• REQUEST
Answer these questions about the mailing-list message below, one line each:
(a) Who is listed as the sender?
(b) According to the quoted reply, which utility does the change weaken?
(c) According to the quoted reply, for how many present in-tree callers is the change OK?

--- START OF TEXT SHOWN ---

From mboxrd@z Thu Jan  1 00:00:00 1970
Return-Path: <linux-kernel-owner+w=401wt.eu-S1760805AbZBMBjS@vger.kernel.org>
Received: (majordomo@vger.kernel.org) by vger.kernel.org via listexpand
	id S1760805AbZBMBjS (ORCPT <rfc822;w@1wt.eu>);
	Thu, 12 Feb 2009 20:39:18 -0500
Received: (majordomo@vger.kernel.org) by vger.kernel.org id S1752437AbZBMBjG
	(ORCPT <rfc822;linux-kernel-outgoing>);
	Thu, 12 Feb 2009 20:39:06 -0500
Received: from gw.goop.org ([64.81.55.164]:60124 "EHLO mail.goop.org"
	rhost-flags-OK-OK-OK-OK) by vger.kernel.org with ESMTP
	id S1755237AbZBMBjE (ORCPT <rfc822;linux-kernel@vger.kernel.org>);
	Thu, 12 Feb 2009 20:39:04 -0500
Message-ID: <4994CF35.60507@goop.org>
Date: Thu, 12 Feb 2009 17:39:01 -0800
From: Jeremy Fitzhardinge <jeremy@goop.org>
User-Agent: Thunderbird 2.0.0.19 (X11/20090105)
MIME-Version: 1.0
To: Andrew Morton <akpm@linux-foundation.org>
CC: linux-kernel@vger.kernel.org, Nick Piggin <nickpiggin@yahoo.com.au>,
       linux-mm@kvack.org
Subject: Re: [PATCH] mm: disable preemption in apply_to_pte_range
References: <4994BCF0.30005@goop.org>	<4994C052.9060907@goop.org> <20090212165539.5ce51468.akpm@linux-foundation.org>
In-Reply-To: <20090212165539.5ce51468.akpm@linux-foundation.org>
X-Enigmail-Version: 0.95.6
Content-Type: text/plain; charset=ISO-8859-1; format=flowed
Content-Transfer-Encoding: 7bit
Sender: linux-kernel-owner@vger.kernel.org
List-ID: <linux-kernel.vger.kernel.org>
X-Mailing-List: linux-kernel@vger.kernel.org

Andrew Morton wrote:
> This weakens the apply_to_page_range() utility by newly requiring that
> the callback function be callable under preempt_disable() if the target
> mm is init_mm.  I guess we can live with that.
>
> It's OK for the two present in-tree callers.  There might of course be
> out-of-tree callers which break, but it is unlikely.

--- END OF TEXT SHOWN ---
--- START OF INFORMATION SUPPLIED ---

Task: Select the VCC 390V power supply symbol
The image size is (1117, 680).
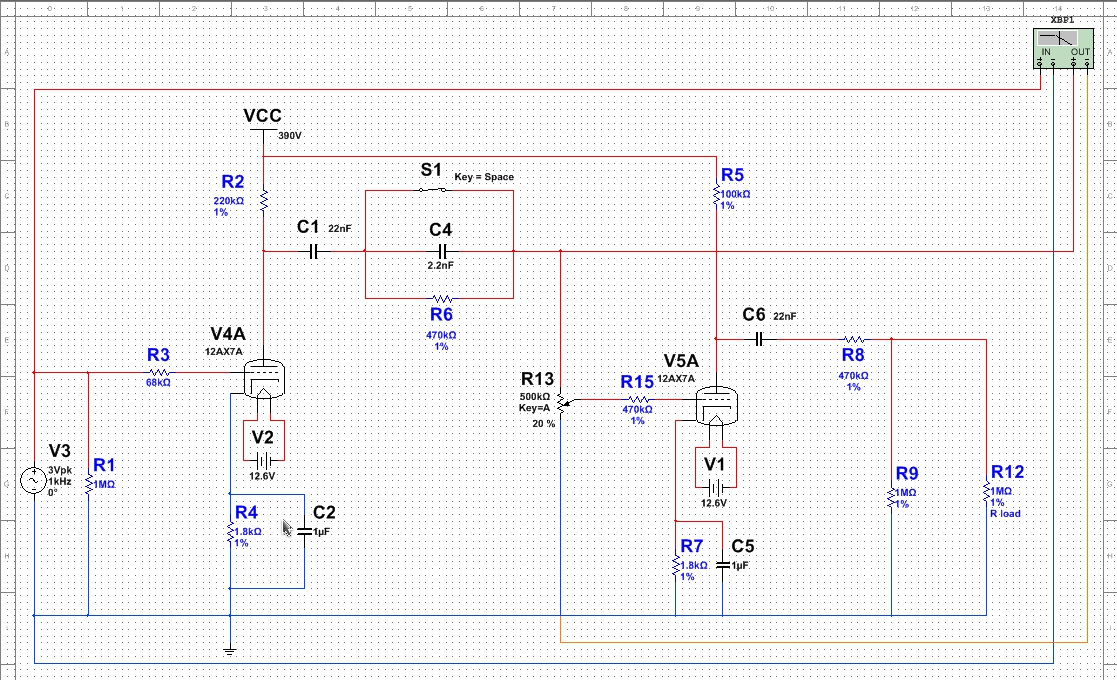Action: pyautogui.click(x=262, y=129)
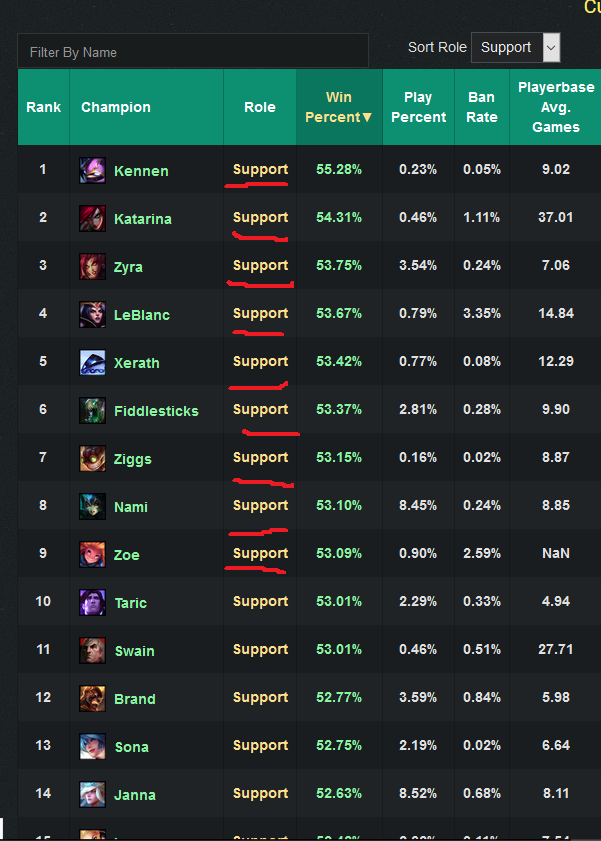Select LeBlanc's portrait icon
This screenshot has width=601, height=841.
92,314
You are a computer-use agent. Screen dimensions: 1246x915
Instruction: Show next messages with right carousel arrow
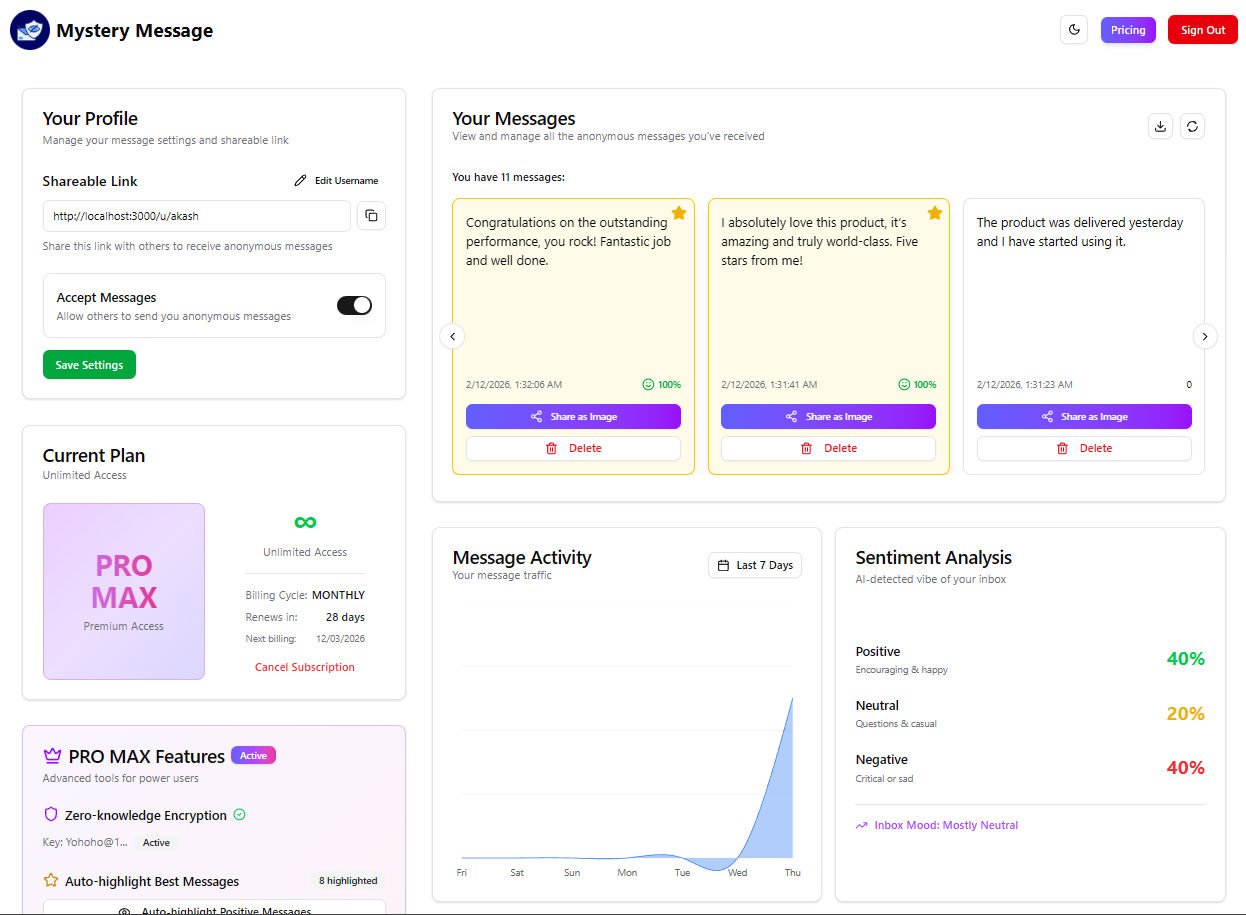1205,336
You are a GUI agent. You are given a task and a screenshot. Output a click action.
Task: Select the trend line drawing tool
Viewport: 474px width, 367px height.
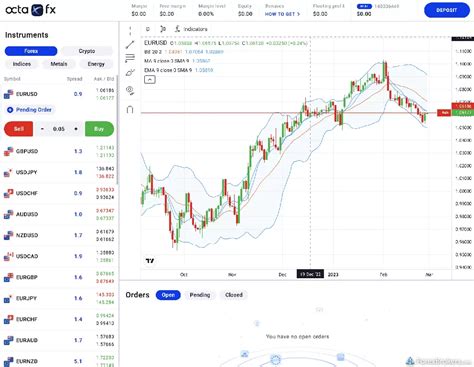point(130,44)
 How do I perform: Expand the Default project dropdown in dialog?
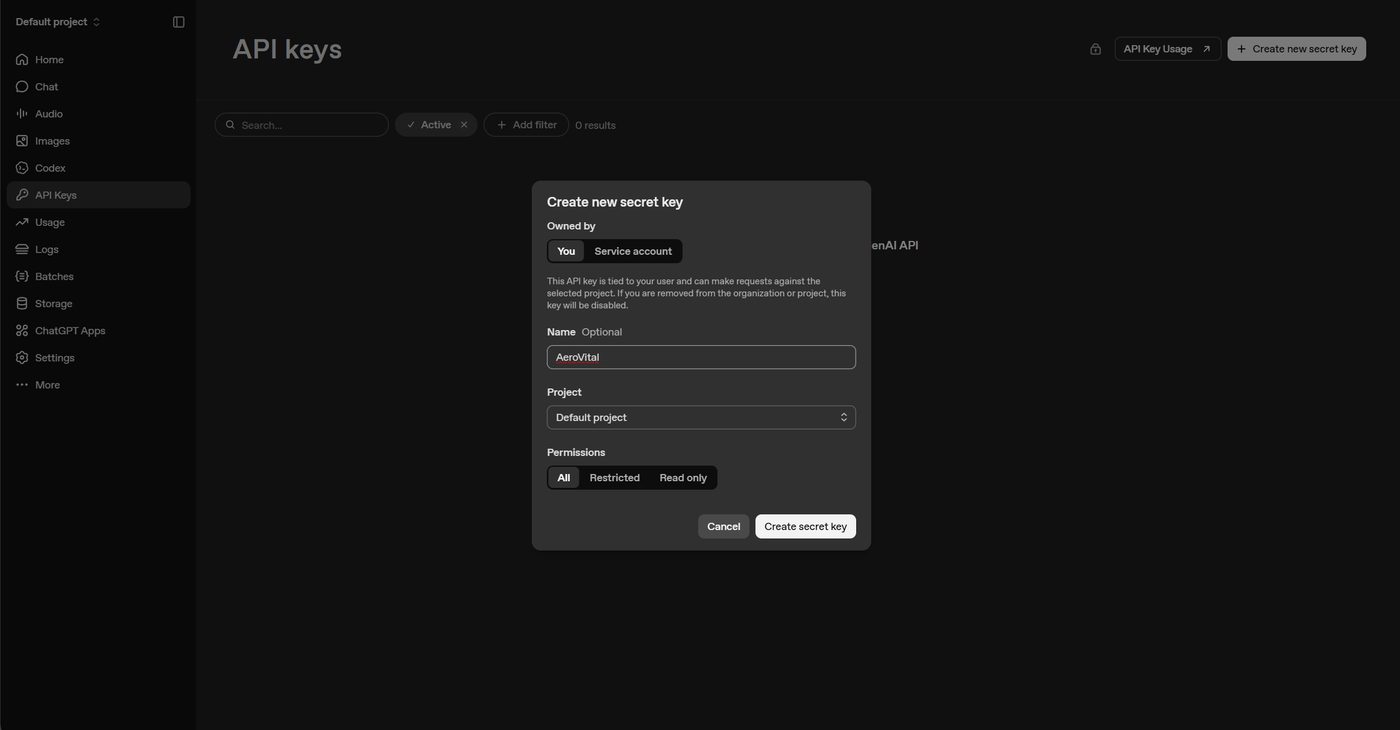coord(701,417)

--- END OF INFORMATION SUPPLIED ---

• COMPLETE ANSWER
(a) Jeremy Fitzhardinge
(b) apply_to_page_range()
(c) Two